I'm happy that ESPN is putting this Patriots thing in perspective. They did a great report the other day on how cheating is as much a part of sports as sweat and cheerleaders. Let's face it: as Levit points out in "Freakenomics," when there is great financial incentive to cheat lots of people will do so (in super high paying endeavors like sports, it's safe to say most people will do so). Regular readers of this page will know that I've been saying this for years, and that in the great scheme of things it makes good copy but is not that big a deal (because if everybody is cheating then nobody is). ESPN even brought up hall of fame cheater Gaylord Perry and future hall of fame cheater Sammy Sosa. Good coverage.
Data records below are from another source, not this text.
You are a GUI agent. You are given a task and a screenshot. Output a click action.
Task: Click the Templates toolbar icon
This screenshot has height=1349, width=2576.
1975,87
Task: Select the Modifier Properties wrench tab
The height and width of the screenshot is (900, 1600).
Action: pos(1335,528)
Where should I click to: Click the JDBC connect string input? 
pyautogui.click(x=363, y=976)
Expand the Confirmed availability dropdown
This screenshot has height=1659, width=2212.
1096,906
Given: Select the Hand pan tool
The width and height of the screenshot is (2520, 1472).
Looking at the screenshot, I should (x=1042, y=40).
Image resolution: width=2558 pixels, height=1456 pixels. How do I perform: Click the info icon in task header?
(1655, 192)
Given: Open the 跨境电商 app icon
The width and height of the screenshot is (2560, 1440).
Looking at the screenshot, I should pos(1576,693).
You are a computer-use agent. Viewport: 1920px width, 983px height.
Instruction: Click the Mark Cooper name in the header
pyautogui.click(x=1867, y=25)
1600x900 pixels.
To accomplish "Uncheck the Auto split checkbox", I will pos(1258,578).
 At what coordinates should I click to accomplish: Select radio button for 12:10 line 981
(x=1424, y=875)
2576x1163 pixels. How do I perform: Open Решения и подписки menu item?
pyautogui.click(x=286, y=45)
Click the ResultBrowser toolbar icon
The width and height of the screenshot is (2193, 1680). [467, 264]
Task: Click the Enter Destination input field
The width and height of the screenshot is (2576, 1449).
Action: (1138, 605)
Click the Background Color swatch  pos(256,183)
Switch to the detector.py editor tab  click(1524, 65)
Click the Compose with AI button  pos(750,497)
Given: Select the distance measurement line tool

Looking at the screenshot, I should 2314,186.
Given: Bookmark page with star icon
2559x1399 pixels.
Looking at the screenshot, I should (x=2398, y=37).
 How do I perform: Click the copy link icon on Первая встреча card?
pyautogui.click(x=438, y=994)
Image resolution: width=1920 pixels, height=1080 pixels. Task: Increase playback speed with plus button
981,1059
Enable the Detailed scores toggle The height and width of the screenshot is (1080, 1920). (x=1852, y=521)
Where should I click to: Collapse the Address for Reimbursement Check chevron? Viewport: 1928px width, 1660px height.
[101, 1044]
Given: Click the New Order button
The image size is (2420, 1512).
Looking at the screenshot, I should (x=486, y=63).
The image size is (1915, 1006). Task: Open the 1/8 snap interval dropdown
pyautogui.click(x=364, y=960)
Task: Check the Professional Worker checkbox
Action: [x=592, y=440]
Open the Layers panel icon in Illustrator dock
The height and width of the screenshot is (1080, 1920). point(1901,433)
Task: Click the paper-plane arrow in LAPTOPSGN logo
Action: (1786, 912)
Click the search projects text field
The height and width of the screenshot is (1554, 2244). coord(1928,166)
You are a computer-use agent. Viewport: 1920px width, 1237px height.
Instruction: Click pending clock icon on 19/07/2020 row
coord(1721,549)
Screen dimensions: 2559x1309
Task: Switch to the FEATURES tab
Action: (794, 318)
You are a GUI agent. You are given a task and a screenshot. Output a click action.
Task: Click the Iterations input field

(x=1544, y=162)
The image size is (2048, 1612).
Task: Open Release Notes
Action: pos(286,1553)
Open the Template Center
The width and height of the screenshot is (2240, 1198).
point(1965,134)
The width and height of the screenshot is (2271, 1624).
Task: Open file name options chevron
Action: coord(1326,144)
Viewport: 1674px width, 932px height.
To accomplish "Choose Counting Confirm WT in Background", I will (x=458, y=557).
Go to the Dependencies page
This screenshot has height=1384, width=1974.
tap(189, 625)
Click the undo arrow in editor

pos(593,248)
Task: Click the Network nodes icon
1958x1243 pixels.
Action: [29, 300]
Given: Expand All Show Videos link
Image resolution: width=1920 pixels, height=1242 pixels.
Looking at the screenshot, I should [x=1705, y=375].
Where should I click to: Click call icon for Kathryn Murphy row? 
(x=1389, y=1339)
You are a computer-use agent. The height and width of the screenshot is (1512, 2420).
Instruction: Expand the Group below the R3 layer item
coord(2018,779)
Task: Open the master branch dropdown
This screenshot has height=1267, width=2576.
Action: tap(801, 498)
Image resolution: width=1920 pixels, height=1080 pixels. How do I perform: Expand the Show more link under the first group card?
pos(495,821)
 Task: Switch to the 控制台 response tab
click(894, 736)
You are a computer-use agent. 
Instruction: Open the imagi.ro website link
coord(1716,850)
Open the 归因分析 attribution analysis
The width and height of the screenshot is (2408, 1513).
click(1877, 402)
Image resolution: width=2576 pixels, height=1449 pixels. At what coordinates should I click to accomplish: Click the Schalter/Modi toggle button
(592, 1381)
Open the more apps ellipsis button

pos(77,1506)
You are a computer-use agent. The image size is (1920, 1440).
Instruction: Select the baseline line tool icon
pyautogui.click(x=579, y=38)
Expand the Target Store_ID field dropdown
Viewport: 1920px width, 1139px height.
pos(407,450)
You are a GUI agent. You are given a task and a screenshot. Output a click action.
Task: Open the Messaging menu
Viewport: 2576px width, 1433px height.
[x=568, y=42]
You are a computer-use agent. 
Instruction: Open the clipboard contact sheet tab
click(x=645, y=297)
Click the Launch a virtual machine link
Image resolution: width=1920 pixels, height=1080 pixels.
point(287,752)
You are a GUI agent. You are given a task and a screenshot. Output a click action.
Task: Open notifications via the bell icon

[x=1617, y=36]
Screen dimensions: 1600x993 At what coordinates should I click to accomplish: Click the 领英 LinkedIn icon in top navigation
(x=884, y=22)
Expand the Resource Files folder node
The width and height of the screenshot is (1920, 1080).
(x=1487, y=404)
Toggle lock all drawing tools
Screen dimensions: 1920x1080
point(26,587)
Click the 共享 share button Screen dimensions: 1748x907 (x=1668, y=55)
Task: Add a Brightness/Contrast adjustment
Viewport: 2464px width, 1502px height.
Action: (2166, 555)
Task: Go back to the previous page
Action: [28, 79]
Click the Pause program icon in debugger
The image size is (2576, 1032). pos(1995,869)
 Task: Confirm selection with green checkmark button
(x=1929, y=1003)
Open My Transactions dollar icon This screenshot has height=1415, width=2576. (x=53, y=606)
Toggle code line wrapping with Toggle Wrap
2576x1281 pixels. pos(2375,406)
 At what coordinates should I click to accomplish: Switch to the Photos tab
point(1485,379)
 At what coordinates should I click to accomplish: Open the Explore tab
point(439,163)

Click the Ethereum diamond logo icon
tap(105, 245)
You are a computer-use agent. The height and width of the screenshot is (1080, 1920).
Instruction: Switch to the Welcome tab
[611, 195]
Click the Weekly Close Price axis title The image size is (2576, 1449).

Not that cheaters shouldn't be punished. They should. If cheating is part of the game then getting caught is part too. I think Bill Belichick should have been suspended, especially considering the commissioner's high profile crusade to clean up sports through the suspension of players. But his half million dollar fine and the draft pick or picks they will loose is still pretty stiff (the $250,000 the team was fined is a joke).

But get this: this week McClaren was assessed a Dr. Evil fine amount of $100,000,000--that's ONE HUNDRED MILLION DOLLARS!!!!!!!--for spying on rival Ferrari and obtaining one of their technical manuals. That's more than the GDP of many third world nations. As a fine!!!!!!!! We're in Microsoft territory now. F-1 understands the nature of incentives. I'm not sure McClaren (whose drivers are 1-2 in the standings and were not docked any points) can survive that sort of thing. Of course it is F-1, where they spend as much on a single car as on a whole team in NASCAR.